Mariana Sanchez’s set features a soft-sculpture tree near the middle of the stage, next to where Moses is buried. It is a place where Charity finds comfort, resting on the extensive roots that reach into the past and stretch out toward the future, enveloping her (and at several points seemingly coming to life with flashing LED colors). The two women wear the same long skirts throughout most of the play, adding coats to differentiate between 1832 and now; at camp they also wear more summery casual clothing.
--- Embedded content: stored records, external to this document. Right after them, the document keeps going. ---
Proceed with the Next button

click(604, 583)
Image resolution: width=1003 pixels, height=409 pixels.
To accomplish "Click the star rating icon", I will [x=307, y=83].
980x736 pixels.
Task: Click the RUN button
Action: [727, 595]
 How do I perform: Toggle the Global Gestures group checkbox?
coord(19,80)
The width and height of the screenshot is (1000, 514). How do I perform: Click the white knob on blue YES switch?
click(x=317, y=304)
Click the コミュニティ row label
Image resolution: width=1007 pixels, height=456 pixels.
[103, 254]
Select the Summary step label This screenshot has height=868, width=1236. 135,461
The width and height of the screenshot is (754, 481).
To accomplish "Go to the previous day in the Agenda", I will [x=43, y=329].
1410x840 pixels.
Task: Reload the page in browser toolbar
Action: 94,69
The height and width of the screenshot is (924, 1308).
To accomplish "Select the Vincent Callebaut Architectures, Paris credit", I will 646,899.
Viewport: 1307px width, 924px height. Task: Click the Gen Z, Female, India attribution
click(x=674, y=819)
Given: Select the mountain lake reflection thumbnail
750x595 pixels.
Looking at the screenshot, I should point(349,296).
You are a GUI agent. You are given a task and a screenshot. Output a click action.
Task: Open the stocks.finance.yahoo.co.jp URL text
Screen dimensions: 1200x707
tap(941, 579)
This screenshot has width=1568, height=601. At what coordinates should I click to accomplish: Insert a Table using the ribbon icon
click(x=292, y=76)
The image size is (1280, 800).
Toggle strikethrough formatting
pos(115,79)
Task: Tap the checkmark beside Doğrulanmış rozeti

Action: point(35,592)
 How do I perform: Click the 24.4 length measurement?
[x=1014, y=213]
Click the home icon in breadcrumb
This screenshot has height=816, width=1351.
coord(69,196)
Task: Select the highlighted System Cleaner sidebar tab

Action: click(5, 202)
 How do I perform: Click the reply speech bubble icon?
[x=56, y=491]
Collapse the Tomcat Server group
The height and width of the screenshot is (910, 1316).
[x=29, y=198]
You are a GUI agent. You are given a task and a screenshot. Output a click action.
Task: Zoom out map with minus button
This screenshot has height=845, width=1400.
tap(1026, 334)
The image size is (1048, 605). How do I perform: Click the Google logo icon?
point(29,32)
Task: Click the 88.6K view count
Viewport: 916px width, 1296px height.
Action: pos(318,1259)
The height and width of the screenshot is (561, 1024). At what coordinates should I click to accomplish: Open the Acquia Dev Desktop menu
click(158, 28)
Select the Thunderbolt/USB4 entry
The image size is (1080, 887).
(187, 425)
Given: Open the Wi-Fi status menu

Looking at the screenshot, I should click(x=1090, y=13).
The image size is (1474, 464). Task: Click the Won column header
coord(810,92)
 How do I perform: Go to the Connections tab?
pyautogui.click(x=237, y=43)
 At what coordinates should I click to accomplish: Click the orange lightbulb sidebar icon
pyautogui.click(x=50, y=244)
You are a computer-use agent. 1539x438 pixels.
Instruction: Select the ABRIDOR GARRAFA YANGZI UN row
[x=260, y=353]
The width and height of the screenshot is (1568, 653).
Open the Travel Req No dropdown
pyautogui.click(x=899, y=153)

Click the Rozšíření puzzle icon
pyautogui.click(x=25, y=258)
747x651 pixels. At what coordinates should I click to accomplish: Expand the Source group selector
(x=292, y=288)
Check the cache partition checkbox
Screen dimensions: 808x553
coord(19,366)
The costumes are by Kara Harmon; Marika Kent’s lighting and Tosin Olufolabi’s sound build a mysterious atmosphere, while Maxwell Bowman’s video and programming contribute an eerie surprise.

Missy Freeman (Crystal Lucas-Perry) and Charity (Clarissa Vickerie) enjoy a fun moment with John (Holiday) during a break at camp (photo by Julieta Cervantes)

The four-person cast is exemplary, led by Tony nominee Lucas-Perry (A Sign of the Times, A Bright Room Called Day), who imbues Missy with an earth-mother devotion and dedication, and Juilliard MFA student Vickerie, who already has the chops of a pro. Holiday, in his off-Broadway debut, and Jackson (Pay the Writer, Endlings) offer fine support as the women’s allies and enemies.

Despite its potent subject matter, The Great Privation is extremely funny, complete with a rousing fourth-wall-breaking finale that will have you moving and grooving. But it won’t make you forget the hard-hitting story you just experienced, especially as Black bodies both alive and dead continue to be disrespected in America, long past the time the clock hits zero.